▶ Provided data
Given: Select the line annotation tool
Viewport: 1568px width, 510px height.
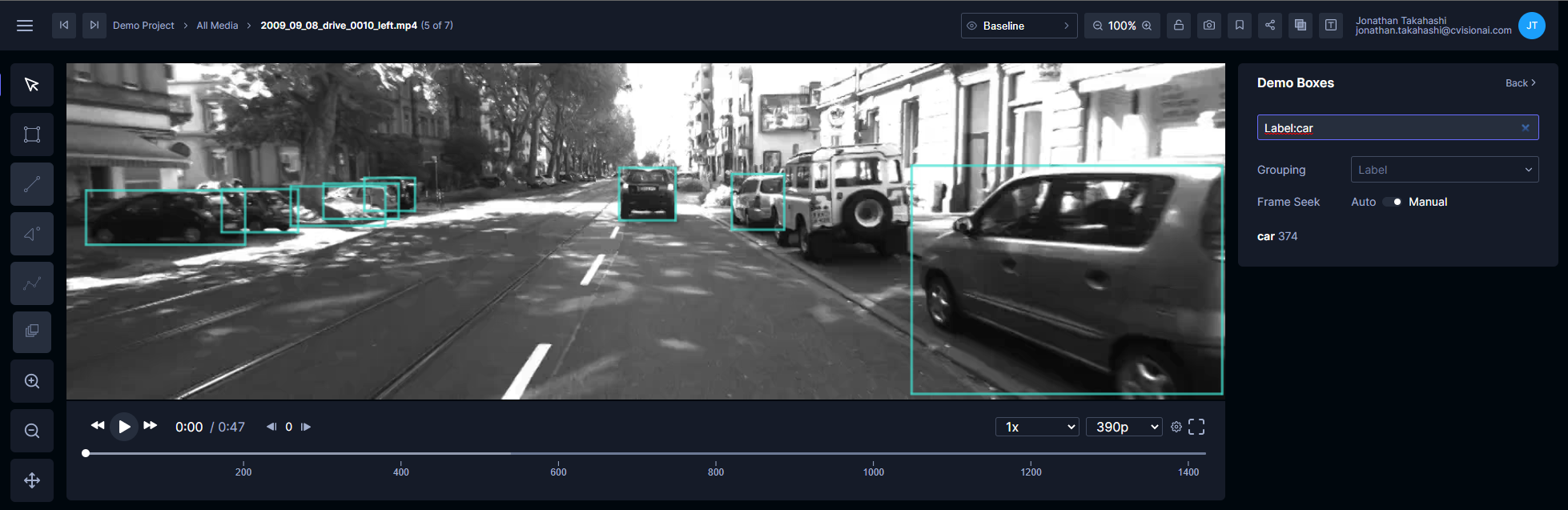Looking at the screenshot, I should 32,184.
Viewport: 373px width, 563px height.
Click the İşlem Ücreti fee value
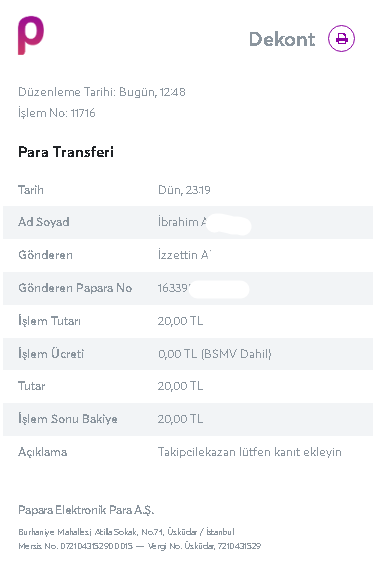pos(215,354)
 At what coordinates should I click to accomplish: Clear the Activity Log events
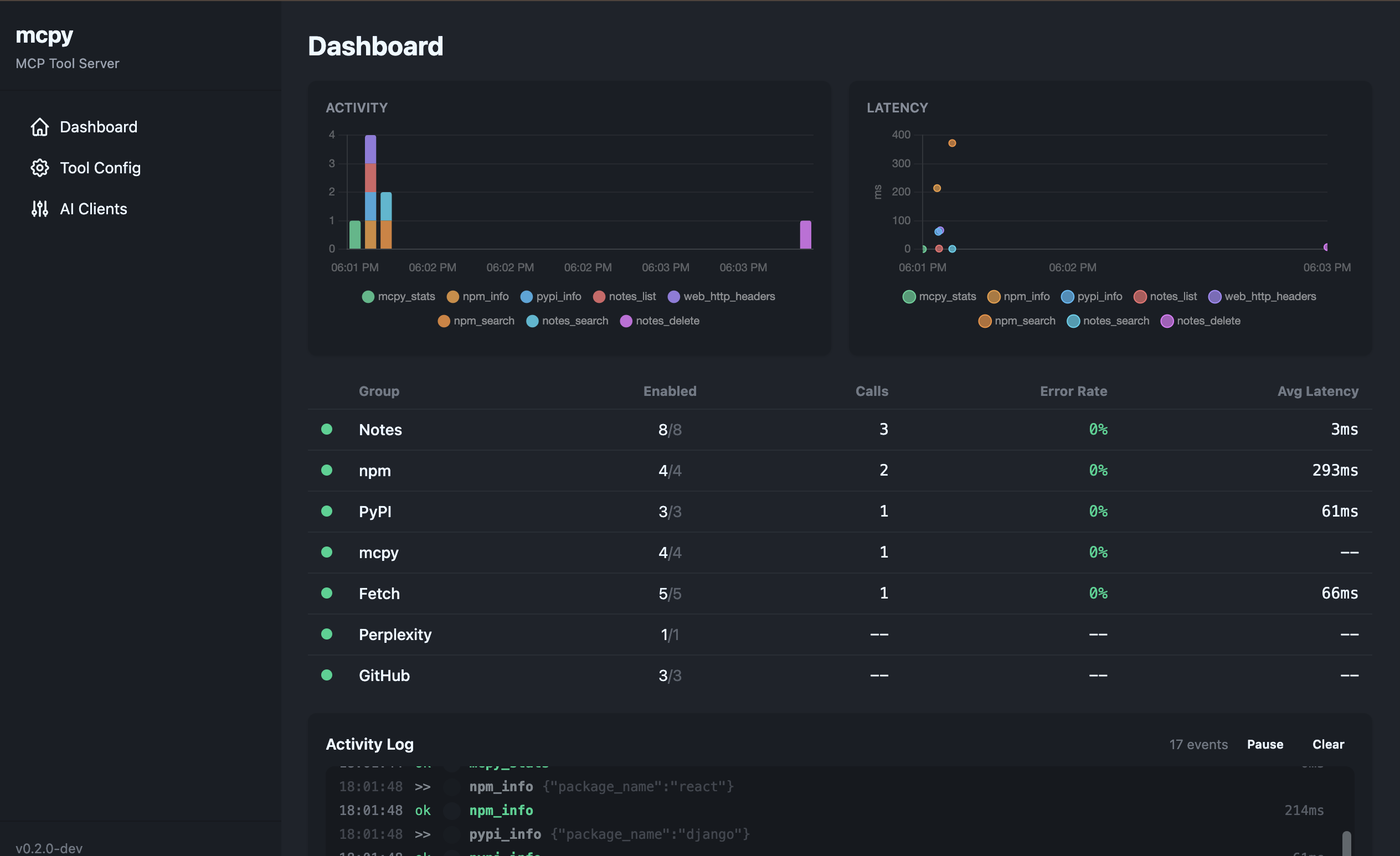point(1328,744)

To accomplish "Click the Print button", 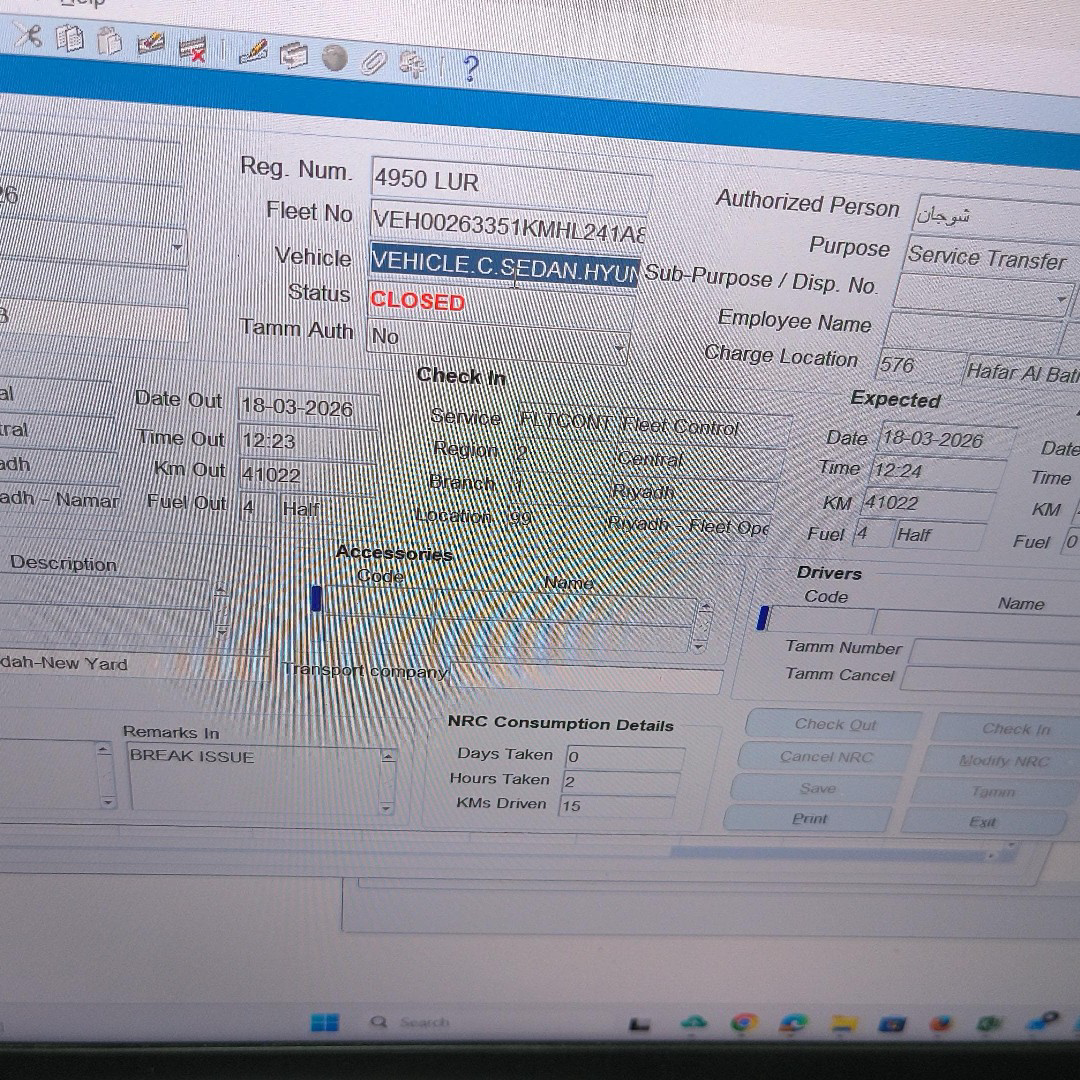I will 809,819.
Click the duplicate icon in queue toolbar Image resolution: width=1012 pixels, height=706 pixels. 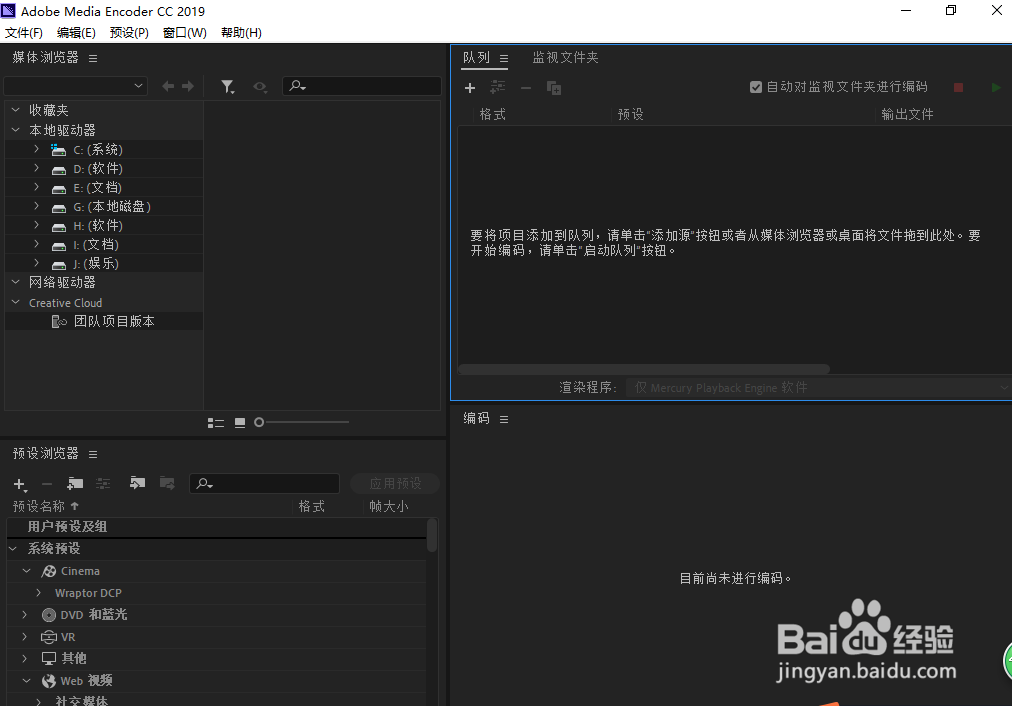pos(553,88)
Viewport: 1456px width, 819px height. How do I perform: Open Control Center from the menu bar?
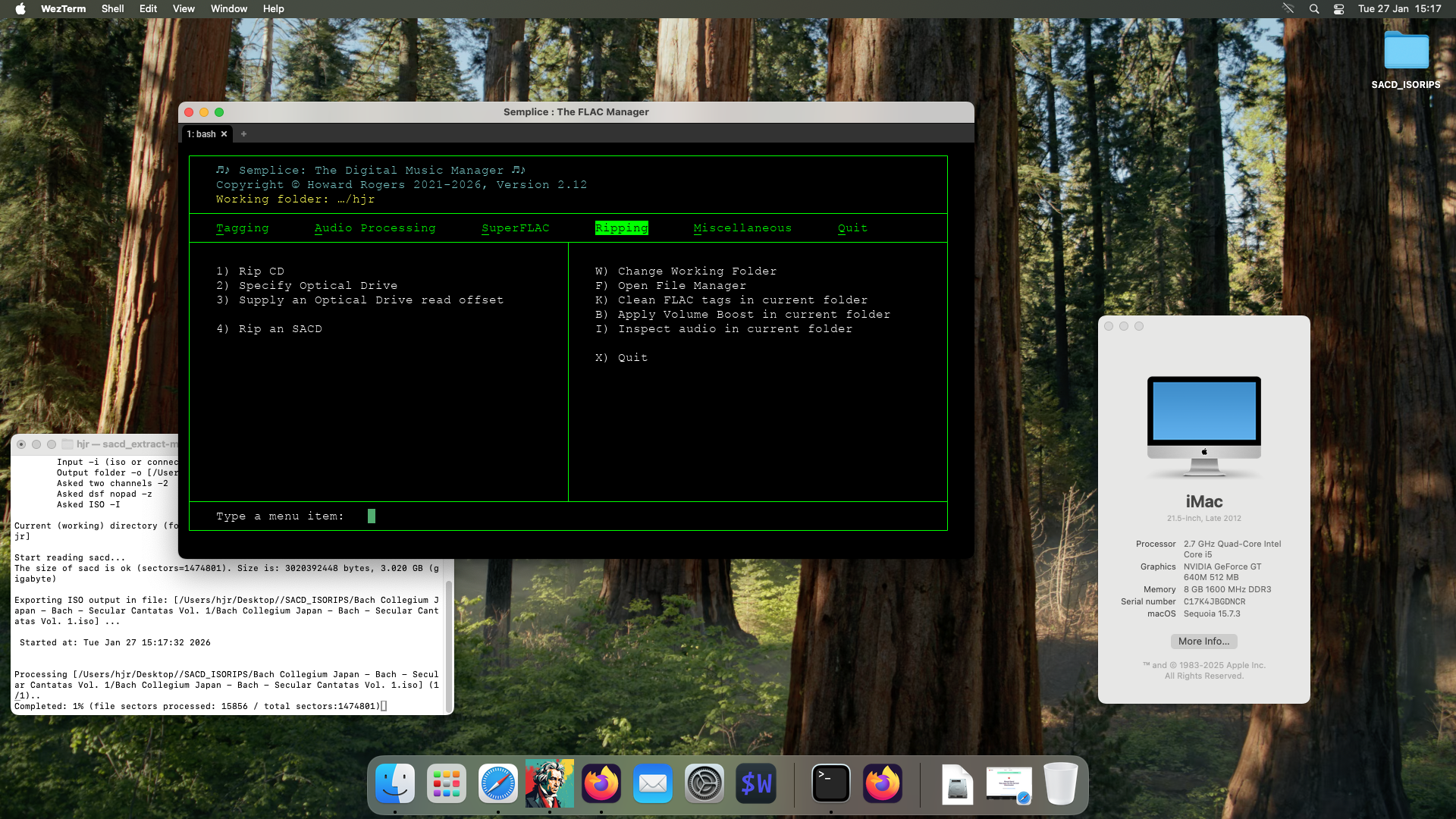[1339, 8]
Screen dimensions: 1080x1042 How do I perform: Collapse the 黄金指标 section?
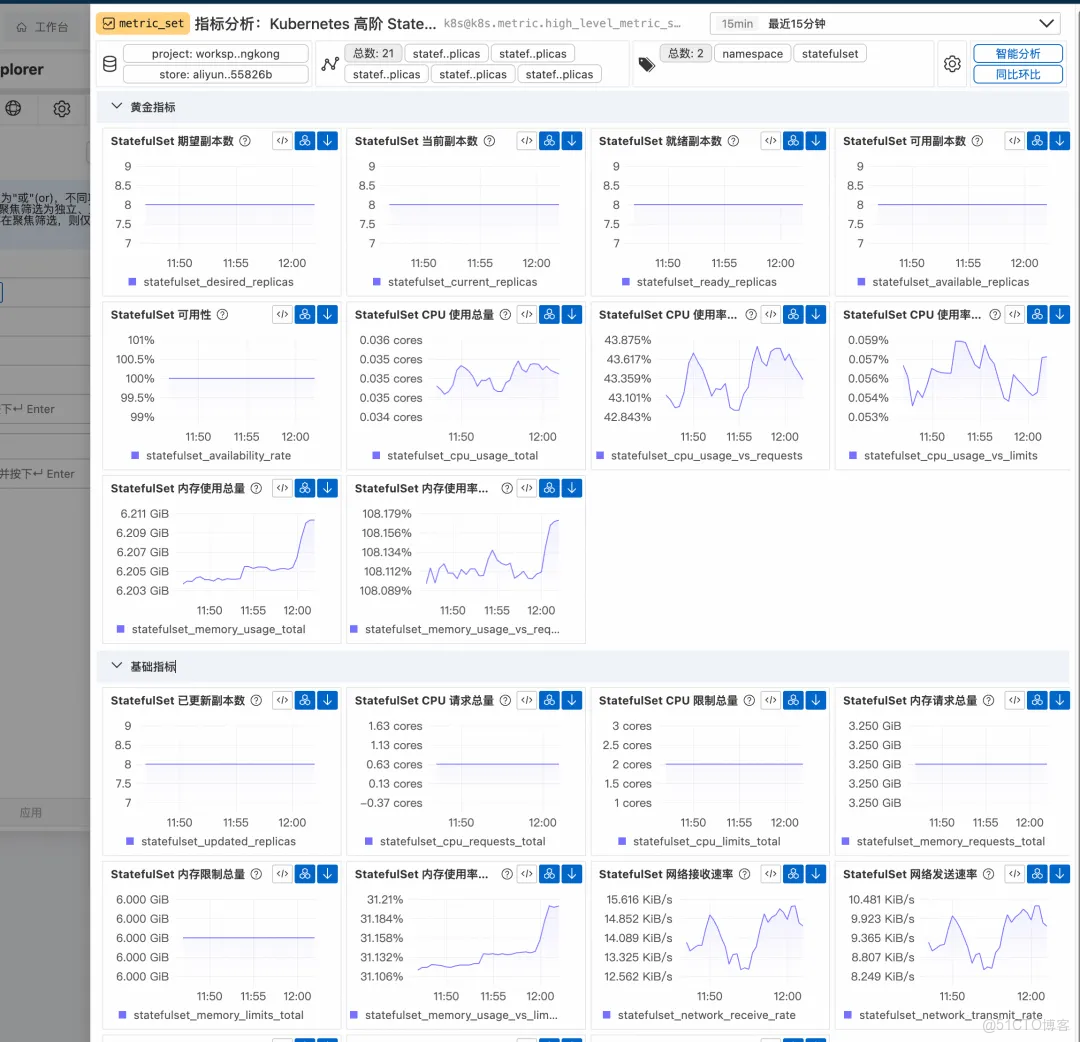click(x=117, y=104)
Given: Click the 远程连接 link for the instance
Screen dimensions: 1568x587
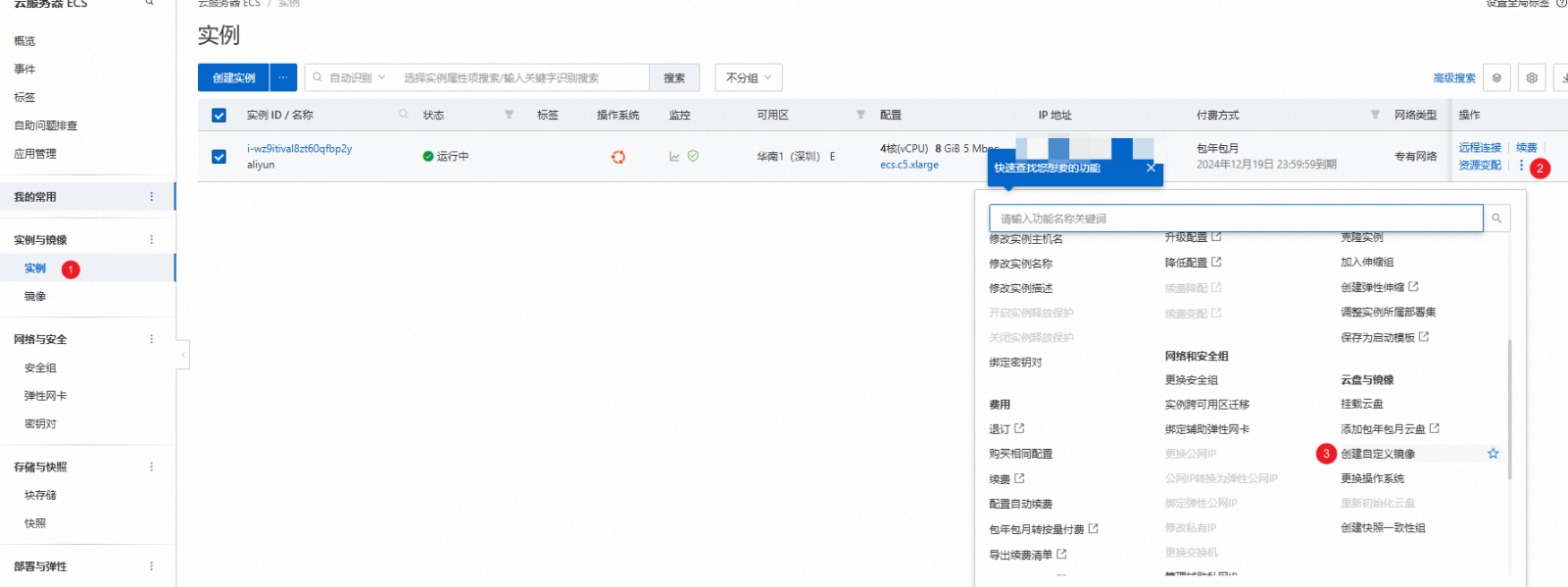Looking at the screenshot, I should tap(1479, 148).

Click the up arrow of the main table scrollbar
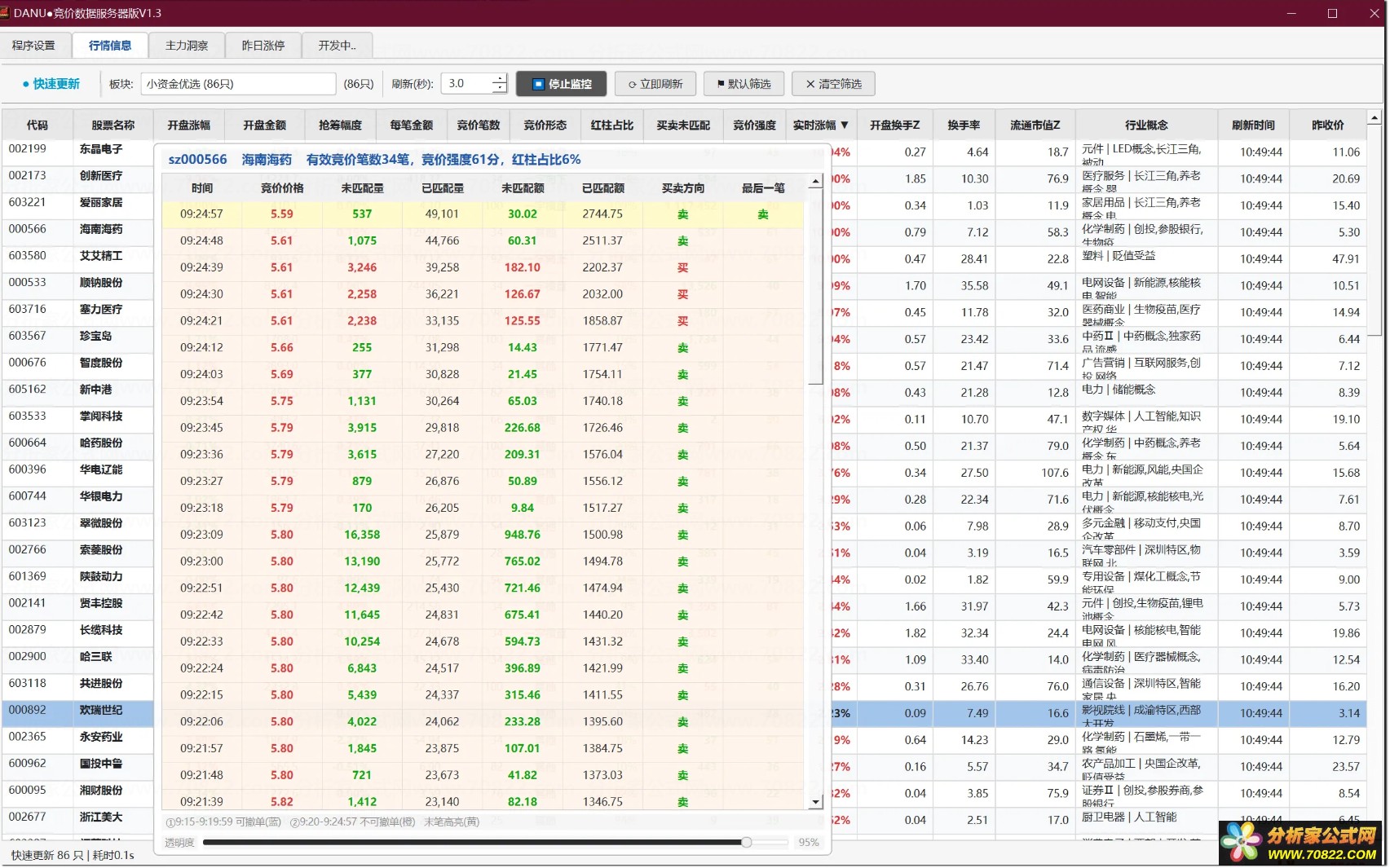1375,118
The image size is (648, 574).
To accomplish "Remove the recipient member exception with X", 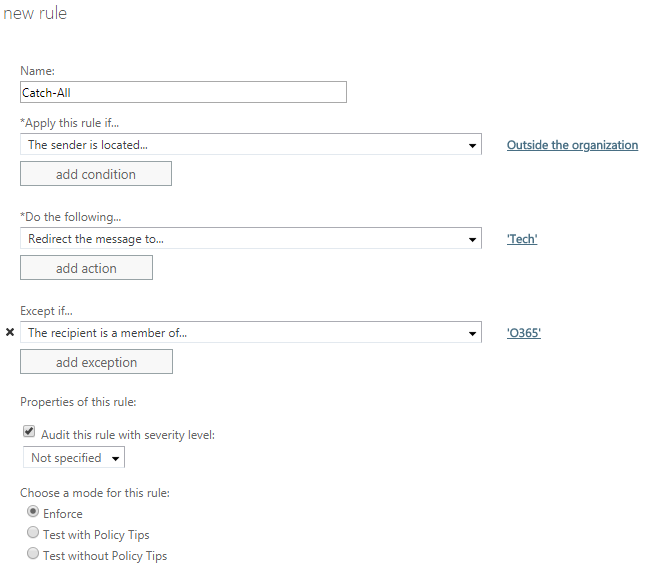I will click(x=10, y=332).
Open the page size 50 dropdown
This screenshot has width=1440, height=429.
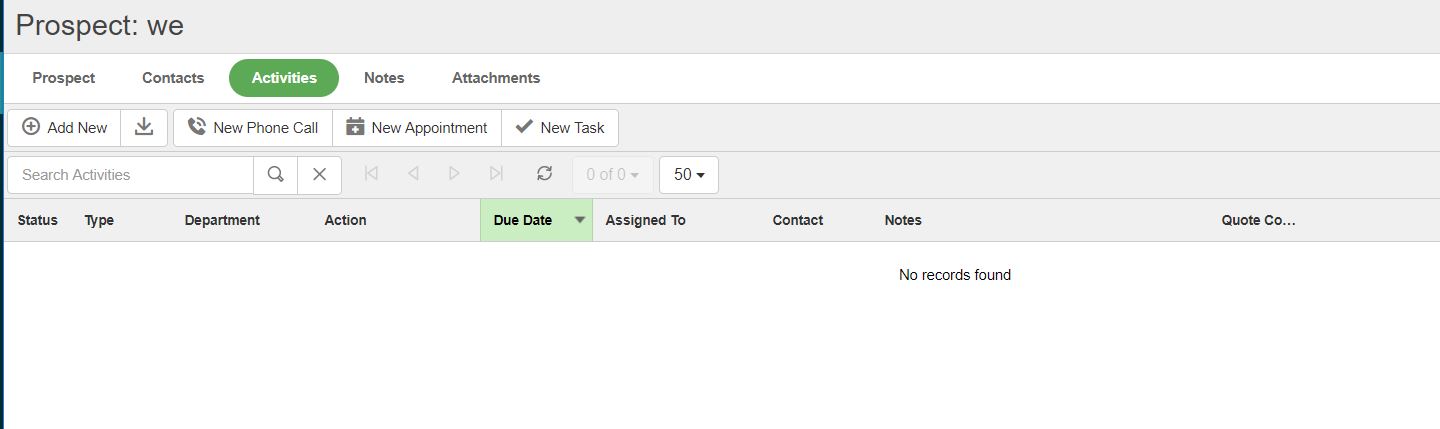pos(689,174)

▶ Instructions for the task
Copy out every line of the listing above that contains the string "Given". Case counts.

▶ Solved exercise
Given: Select the line annotation tool
Given: Click the 远程连接 link for the instance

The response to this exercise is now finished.